= Beginning of Section =

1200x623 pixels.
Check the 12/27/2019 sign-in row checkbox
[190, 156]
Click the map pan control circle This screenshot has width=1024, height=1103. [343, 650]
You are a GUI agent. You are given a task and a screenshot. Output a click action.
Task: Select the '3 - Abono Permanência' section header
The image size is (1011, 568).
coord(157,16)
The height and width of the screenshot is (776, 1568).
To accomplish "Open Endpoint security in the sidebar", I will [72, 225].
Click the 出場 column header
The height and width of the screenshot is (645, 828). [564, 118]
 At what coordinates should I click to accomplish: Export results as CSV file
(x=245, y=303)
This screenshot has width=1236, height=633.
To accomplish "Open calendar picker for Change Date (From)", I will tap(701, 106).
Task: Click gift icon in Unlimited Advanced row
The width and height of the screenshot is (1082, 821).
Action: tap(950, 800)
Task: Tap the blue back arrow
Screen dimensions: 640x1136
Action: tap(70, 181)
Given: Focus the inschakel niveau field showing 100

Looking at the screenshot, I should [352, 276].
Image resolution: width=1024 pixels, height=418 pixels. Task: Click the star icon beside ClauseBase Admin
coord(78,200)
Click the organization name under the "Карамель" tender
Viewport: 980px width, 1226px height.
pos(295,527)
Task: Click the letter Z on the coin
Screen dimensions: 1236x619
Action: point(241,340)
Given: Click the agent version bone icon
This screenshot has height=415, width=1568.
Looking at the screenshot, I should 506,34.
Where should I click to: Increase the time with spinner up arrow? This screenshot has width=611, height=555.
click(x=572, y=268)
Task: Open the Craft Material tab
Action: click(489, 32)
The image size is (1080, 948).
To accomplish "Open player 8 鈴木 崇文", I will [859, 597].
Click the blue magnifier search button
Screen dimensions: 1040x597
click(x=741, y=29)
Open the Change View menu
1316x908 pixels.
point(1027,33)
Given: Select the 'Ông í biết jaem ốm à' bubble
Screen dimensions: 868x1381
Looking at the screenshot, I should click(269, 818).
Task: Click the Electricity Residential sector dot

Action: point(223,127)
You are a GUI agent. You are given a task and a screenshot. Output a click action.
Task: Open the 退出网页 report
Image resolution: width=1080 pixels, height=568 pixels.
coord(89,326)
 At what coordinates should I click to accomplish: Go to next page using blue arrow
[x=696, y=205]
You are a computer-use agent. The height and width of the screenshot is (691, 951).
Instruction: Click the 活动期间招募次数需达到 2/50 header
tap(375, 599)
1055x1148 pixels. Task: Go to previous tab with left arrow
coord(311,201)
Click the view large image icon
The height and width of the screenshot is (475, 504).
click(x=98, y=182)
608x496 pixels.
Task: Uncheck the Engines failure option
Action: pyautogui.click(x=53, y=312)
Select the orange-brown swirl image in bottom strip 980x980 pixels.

= End of Section =

## Exercise
In your answer, include only the lines above starting at the line that holds "Screen dimensions: 640x1136" and ending at the line that holds "Open the Change View menu", copied exactly.

## Answer
Screen dimensions: 640x1136
Action: tap(70, 181)
Given: Focus the inschakel niveau field showing 100

Looking at the screenshot, I should [352, 276].
Image resolution: width=1024 pixels, height=418 pixels. Task: Click the star icon beside ClauseBase Admin
coord(78,200)
Click the organization name under the "Карамель" tender
Viewport: 980px width, 1226px height.
pos(295,527)
Task: Click the letter Z on the coin
Screen dimensions: 1236x619
Action: point(241,340)
Given: Click the agent version bone icon
This screenshot has height=415, width=1568.
Looking at the screenshot, I should 506,34.
Where should I click to: Increase the time with spinner up arrow? This screenshot has width=611, height=555.
click(x=572, y=268)
Task: Open the Craft Material tab
Action: click(489, 32)
The image size is (1080, 948).
To accomplish "Open player 8 鈴木 崇文", I will [859, 597].
Click the blue magnifier search button
Screen dimensions: 1040x597
click(x=741, y=29)
Open the Change View menu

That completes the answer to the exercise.